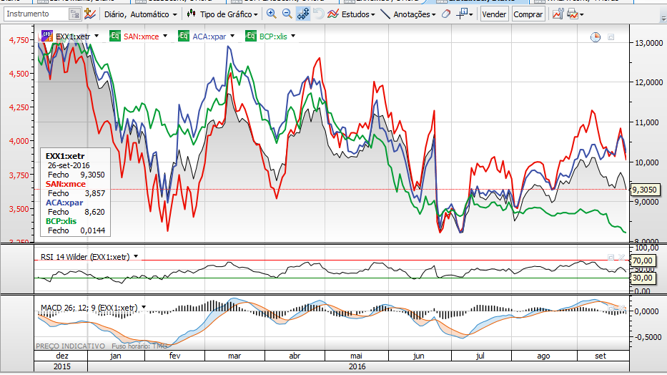The height and width of the screenshot is (375, 667).
Task: Click the Vender button
Action: (x=494, y=14)
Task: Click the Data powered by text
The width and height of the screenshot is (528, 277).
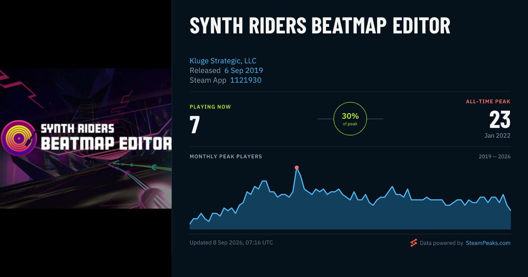Action: [441, 243]
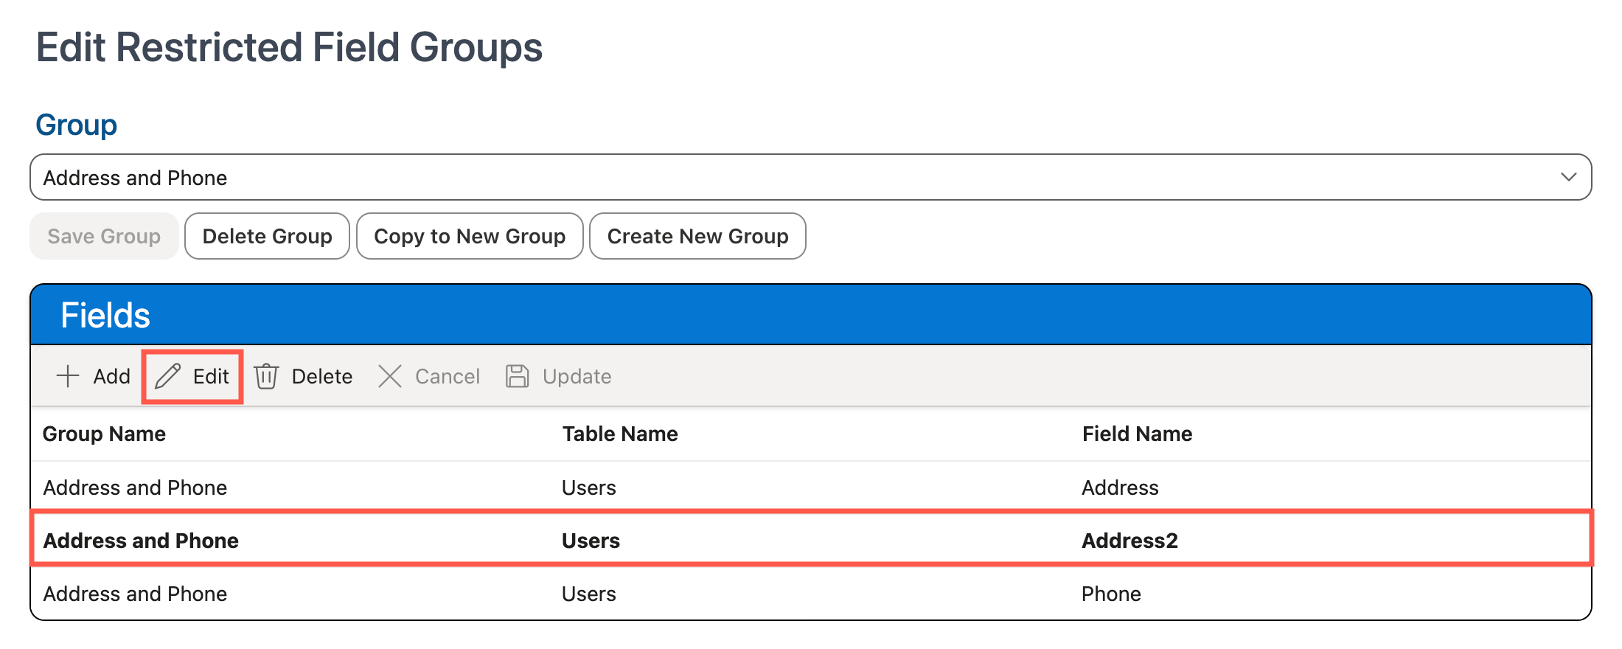Click the pencil Edit icon
Image resolution: width=1622 pixels, height=649 pixels.
168,376
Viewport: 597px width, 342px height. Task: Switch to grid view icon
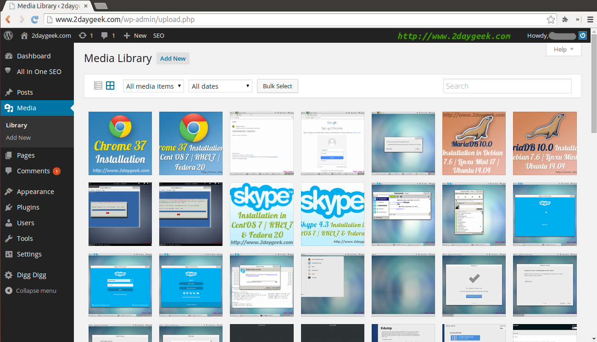click(110, 86)
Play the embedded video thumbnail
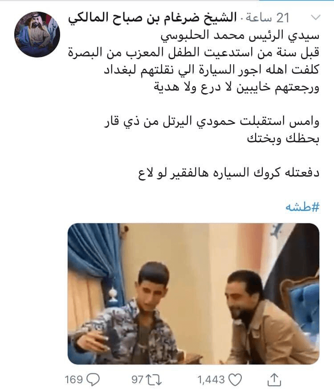 click(193, 294)
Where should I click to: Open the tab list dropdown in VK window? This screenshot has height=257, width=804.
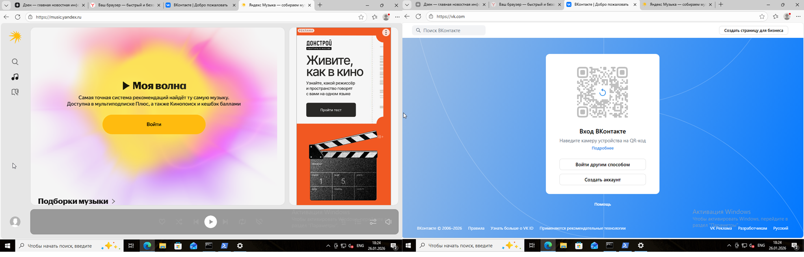407,5
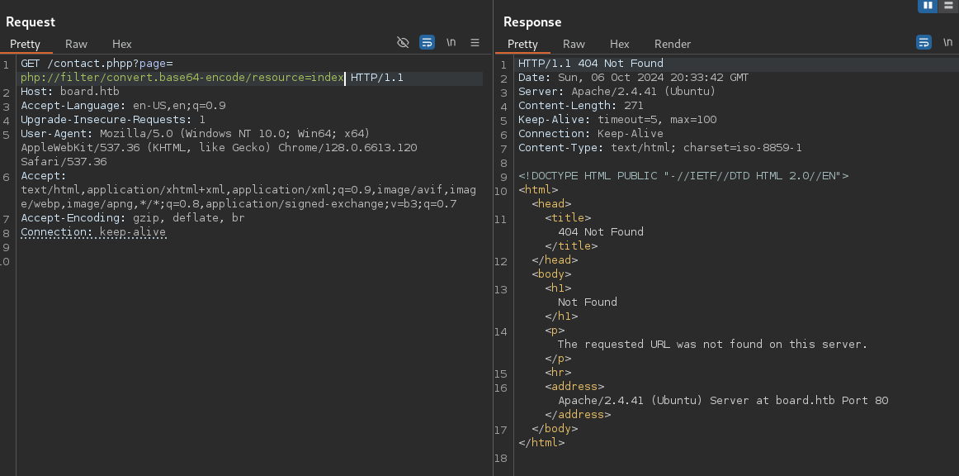959x476 pixels.
Task: Open the Response Render tab
Action: [x=672, y=44]
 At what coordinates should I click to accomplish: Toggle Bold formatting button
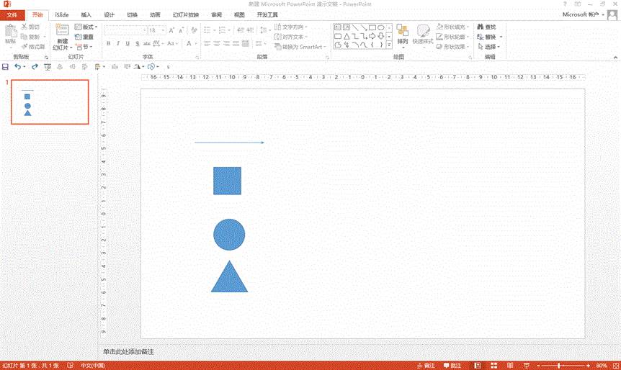tap(109, 43)
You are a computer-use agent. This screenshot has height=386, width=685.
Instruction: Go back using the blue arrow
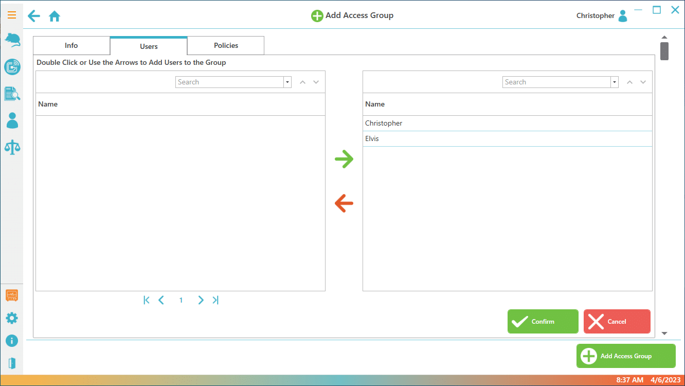[34, 16]
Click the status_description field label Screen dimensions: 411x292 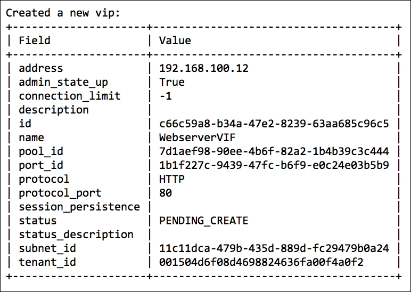76,234
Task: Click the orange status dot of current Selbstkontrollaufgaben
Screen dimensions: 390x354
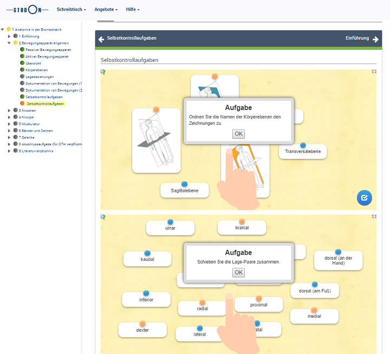Action: pyautogui.click(x=22, y=104)

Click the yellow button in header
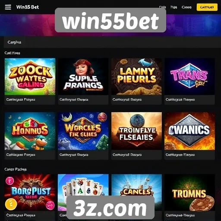(x=207, y=7)
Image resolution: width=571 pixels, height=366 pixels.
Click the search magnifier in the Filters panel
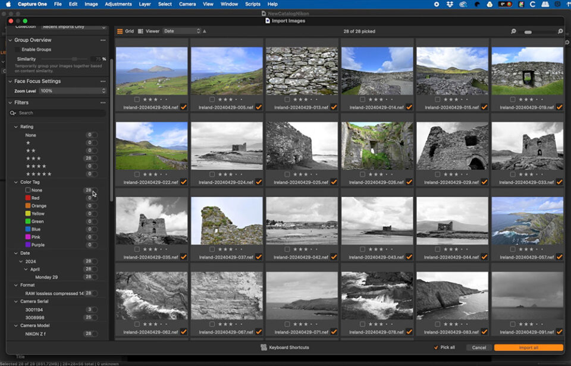[x=14, y=112]
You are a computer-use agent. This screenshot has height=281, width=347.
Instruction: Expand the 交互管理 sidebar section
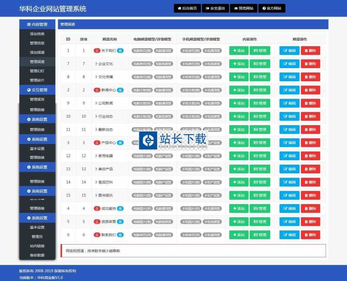(37, 90)
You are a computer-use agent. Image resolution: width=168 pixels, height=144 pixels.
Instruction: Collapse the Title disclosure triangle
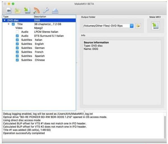coord(9,24)
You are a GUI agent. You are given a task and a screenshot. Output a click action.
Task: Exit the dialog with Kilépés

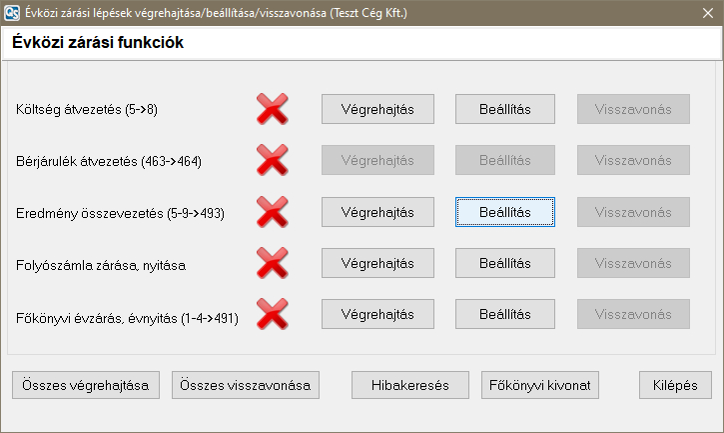pyautogui.click(x=676, y=385)
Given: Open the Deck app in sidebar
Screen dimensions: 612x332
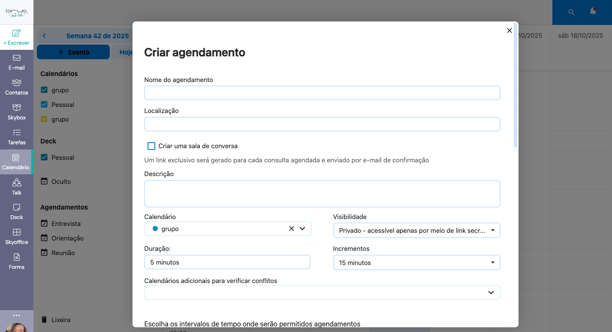Looking at the screenshot, I should [16, 212].
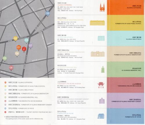Select the green Xu Guangqi Memorial Hall icon

point(103,69)
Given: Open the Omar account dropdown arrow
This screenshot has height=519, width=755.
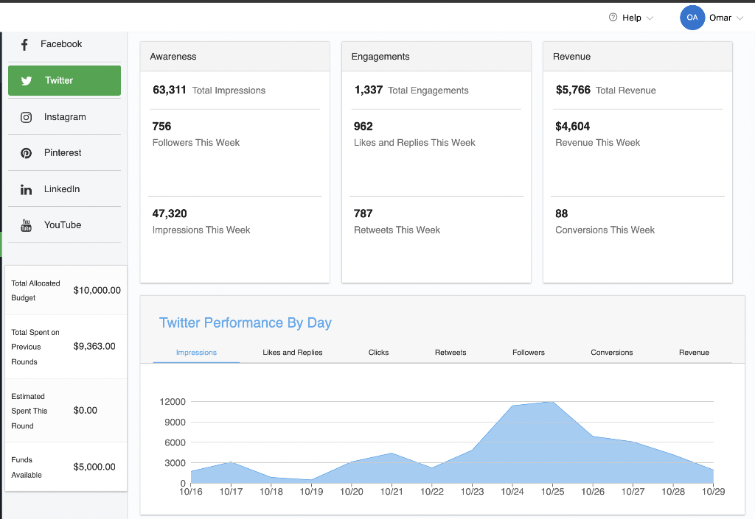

------------------------------------------------------------

• REQUIRED WORK: Reproduce exactly the lines above from the one with "Task: Exit the dialog with Kilépés" through the last line of the data, keeping both ends and dropping the pictures.

• YOUR RESPONSE:
Task: Exit the dialog with Kilépés

pyautogui.click(x=676, y=385)
Given: Open the Deck app in sidebar
Screen dimensions: 612x332
Looking at the screenshot, I should [16, 212].
Select the green Xu Guangqi Memorial Hall icon

point(103,69)
Given: Open the Omar account dropdown arrow
This screenshot has height=519, width=755.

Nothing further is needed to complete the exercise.